Note: it can panic, if there are not enough bytes in the strings builder yet.

fn (Builder) write_string #

fn (mut b Builder) write_string(s string)

write appends the string s to the buffer

fn (Builder) write_string2 #

fn (mut b Builder) write_string2(s1 string, s2 string)

write_string2 appends the strings s1 and s2 to the buffer.

fn (Builder) go_back #

fn (mut b Builder) go_back(n int)

go_back discards the last n bytes from the buffer.

fn (Builder) spart #

fn (b &Builder) spart(start_pos int, n int) string

spart returns a part of the buffer as a string

fn (Builder) cut_last #

fn (mut b Builder) cut_last(n int) string

cut_last cuts the last n bytes from the buffer and returns them.

fn (Builder) cut_to #

fn (mut b Builder) cut_to(pos int) string

cut_to cuts the string after pos and returns it. if pos is superior to builder length, returns an empty string and cancel further operations

fn (Builder) go_back_to #

fn (mut b Builder) go_back_to(pos int)

go_back_to resets the buffer to the given position pos.

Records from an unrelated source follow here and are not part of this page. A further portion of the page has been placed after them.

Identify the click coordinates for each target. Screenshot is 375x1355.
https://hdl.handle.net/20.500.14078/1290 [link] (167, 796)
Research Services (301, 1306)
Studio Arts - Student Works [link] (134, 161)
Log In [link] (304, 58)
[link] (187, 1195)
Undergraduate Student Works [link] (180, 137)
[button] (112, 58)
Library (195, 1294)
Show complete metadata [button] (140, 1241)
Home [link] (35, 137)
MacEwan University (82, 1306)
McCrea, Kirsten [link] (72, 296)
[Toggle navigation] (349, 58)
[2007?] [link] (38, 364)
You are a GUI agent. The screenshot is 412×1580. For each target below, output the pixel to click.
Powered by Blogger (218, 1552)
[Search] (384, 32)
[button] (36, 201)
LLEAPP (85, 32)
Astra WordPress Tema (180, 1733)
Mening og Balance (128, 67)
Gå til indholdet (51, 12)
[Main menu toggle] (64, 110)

Note: pos should be < than the existing buffer length.

fn (Builder) writeln #

fn (mut b Builder) writeln(s string)

writeln appends the string s, and then a newline character.

fn (Builder) writeln2 #

fn (mut b Builder) writeln2(s1 string, s2 string)

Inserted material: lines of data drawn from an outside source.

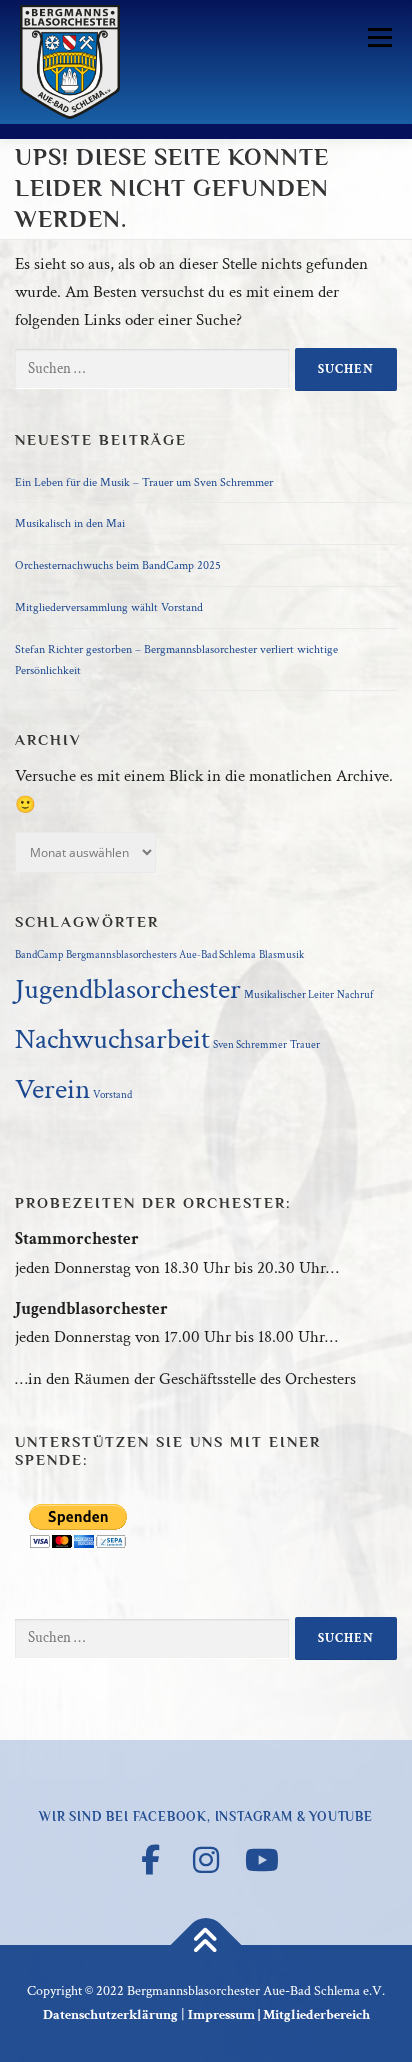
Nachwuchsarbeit (112, 1039)
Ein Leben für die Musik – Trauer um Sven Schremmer (144, 482)
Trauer (305, 1045)
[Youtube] (262, 1860)
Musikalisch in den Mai (70, 523)
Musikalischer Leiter (289, 995)
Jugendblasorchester (128, 989)
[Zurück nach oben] (206, 1944)
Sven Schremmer (250, 1045)
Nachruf (355, 995)
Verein (52, 1089)
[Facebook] (150, 1860)
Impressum (221, 2015)
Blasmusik (281, 955)
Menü (376, 37)
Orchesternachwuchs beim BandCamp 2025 (118, 565)
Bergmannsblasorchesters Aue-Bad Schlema (161, 955)
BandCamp (39, 955)
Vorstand (112, 1095)
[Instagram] (206, 1860)
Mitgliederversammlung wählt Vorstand (109, 607)
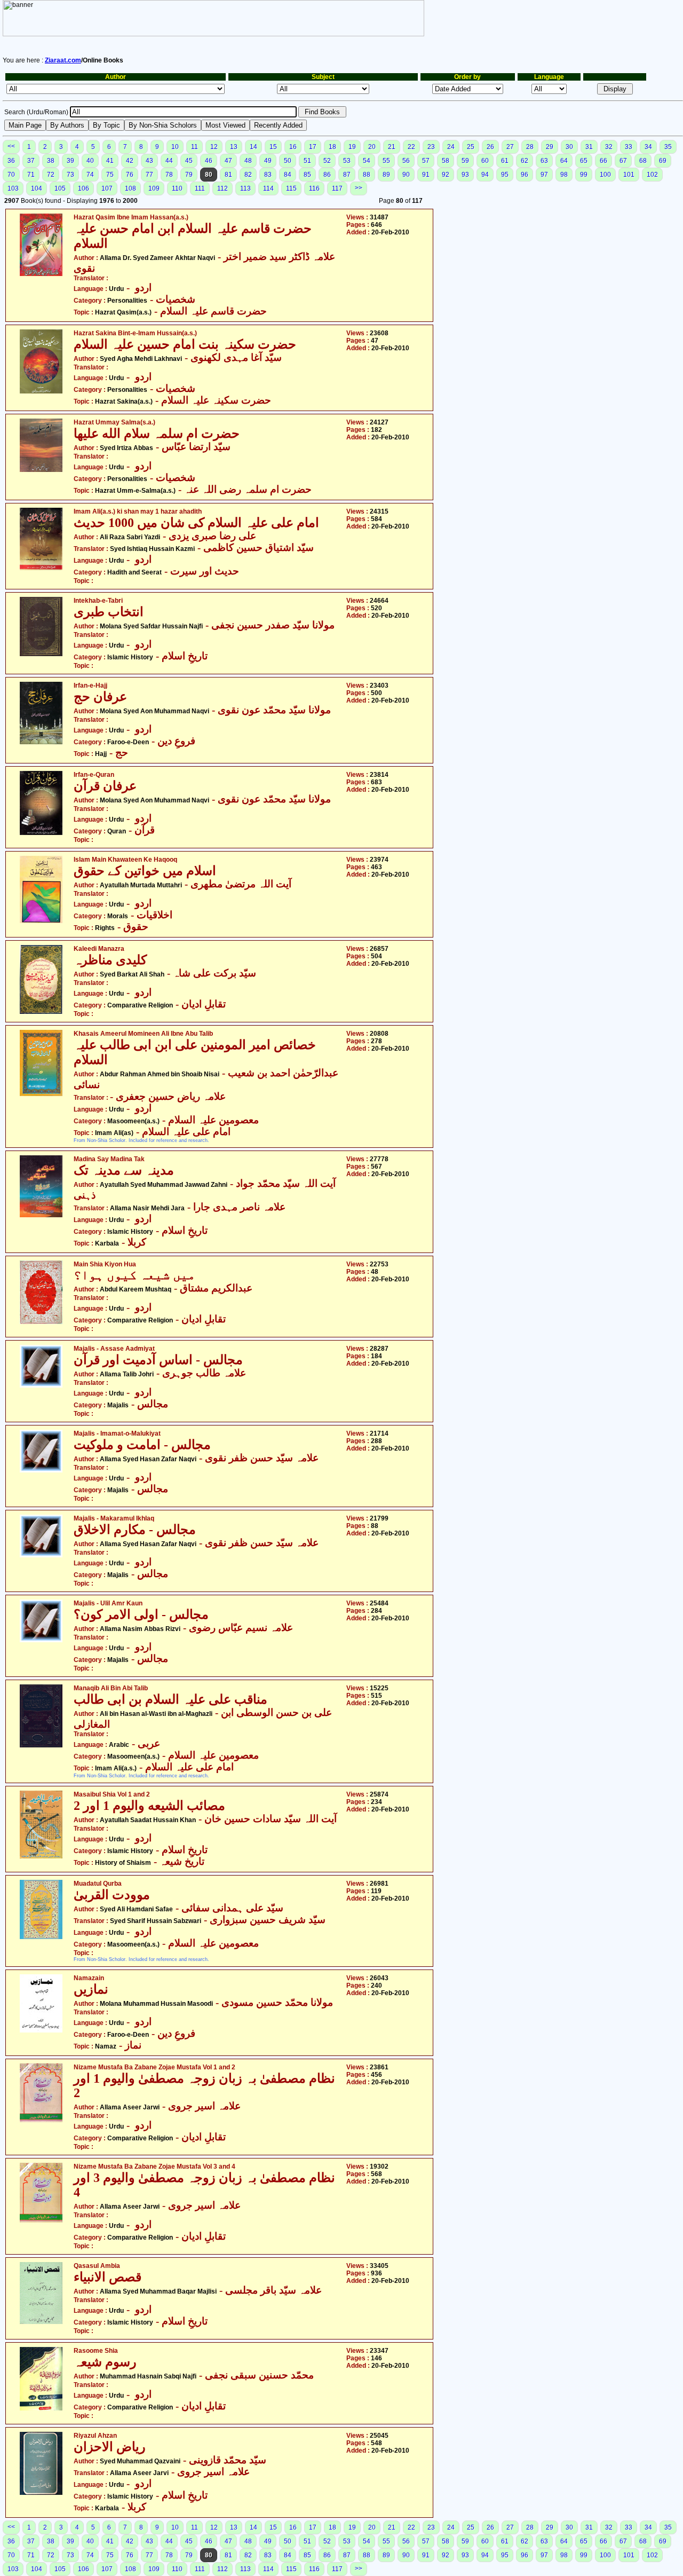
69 (662, 160)
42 (129, 160)
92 (445, 174)
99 (583, 174)
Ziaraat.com (63, 60)
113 (245, 188)
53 (347, 160)
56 (406, 160)
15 (273, 147)
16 (293, 147)
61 (505, 160)
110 (177, 188)
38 (50, 160)
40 (90, 160)
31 (589, 147)
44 (169, 160)
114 (268, 188)
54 (366, 160)
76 (129, 174)
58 (445, 160)
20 (372, 147)
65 (583, 160)
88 (366, 174)
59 (465, 160)
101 (628, 174)
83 (268, 174)
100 (605, 174)
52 (327, 160)
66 (603, 160)
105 (60, 188)
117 (337, 188)
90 (406, 174)
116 (314, 188)
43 (149, 160)
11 (194, 147)
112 (222, 188)
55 (386, 160)
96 (524, 174)
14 (253, 147)
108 (130, 188)
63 (544, 160)
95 (505, 174)
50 (287, 160)
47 (228, 160)
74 (90, 174)
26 (490, 147)
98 (564, 174)
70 (11, 174)
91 (426, 174)
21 (391, 147)
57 (426, 160)
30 (569, 147)
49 (268, 160)
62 (524, 160)
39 (70, 160)
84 (287, 174)
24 (451, 147)
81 (228, 174)
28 (530, 147)
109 (154, 188)
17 (312, 147)
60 (485, 160)
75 (110, 174)
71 (31, 174)
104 (36, 188)
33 (628, 147)
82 (248, 174)
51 (307, 160)
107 (107, 188)
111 (200, 188)
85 (307, 174)
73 (70, 174)
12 (214, 147)
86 (327, 174)
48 (248, 160)
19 (352, 147)
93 (465, 174)
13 (233, 147)
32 (609, 147)
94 (485, 174)
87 (347, 174)
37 (31, 160)
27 (510, 147)
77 (149, 174)
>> (358, 188)
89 (386, 174)
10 (175, 147)
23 (431, 147)
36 (11, 160)
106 (83, 188)
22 (411, 147)
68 (643, 160)
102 (652, 174)
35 (668, 147)
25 (470, 147)
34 (648, 147)
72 (50, 174)
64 (564, 160)
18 (332, 147)
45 (189, 160)
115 (291, 188)
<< (11, 146)
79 (189, 174)
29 (549, 147)
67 (623, 160)
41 (110, 160)
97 (544, 174)
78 (169, 174)
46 (208, 160)
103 (13, 188)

writeln2 appends two strings: s1 + \n, and s2 + \n, to the buffer.

fn (Builder) last_n #

fn (b &Builder) last_n(n int) string

last_n(5) returns 'world' buf == 'hello world'

fn (Builder) after #

fn (b &Builder) after(n int) string

after(6) returns 'world' buf == 'hello world'

fn (Builder) str #

fn (mut b Builder) str() string

str returns a copy of all of the accumulated buffer content.

Note: after a call to b.str(), the builder b will be empty, and could be used again. The returned string owns its own separate copy of the accumulated data that was in the string builder, before the .str() call.

fn (Builder) ensure_cap #

fn (mut b Builder) ensure_cap(n int)

ensure_cap ensures that the buffer has enough space for at least n bytes by growing the buffer if necessary.

fn (Builder) grow_len #

unsafe

fn (mut b Builder) grow_len(n int)

grow_len grows the length of the buffer by n bytes if necessary

fn (Builder) free #

unsafe

fn (mut b Builder) free()

free frees the memory block, used for the buffer.

Note: do not use the builder, after a call to free().